Dataset entries:
=-=-=
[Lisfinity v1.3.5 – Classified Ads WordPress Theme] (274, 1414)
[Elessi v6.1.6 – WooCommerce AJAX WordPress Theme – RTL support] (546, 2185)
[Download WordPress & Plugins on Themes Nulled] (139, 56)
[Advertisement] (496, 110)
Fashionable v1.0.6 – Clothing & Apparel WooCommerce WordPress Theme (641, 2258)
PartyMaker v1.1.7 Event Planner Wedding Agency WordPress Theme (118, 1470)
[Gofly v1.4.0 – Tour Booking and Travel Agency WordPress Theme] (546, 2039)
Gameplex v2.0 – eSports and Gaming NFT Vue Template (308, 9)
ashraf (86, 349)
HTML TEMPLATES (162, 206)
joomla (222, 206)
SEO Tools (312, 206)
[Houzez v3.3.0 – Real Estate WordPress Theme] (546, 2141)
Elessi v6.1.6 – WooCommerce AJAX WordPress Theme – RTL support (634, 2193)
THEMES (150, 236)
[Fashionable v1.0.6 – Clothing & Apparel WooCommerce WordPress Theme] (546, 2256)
=-=-=
Problem to solve — Of all the entries above, how many lines contain the string "WooCommerce"? Answer with the number only.

Solved exercise — 4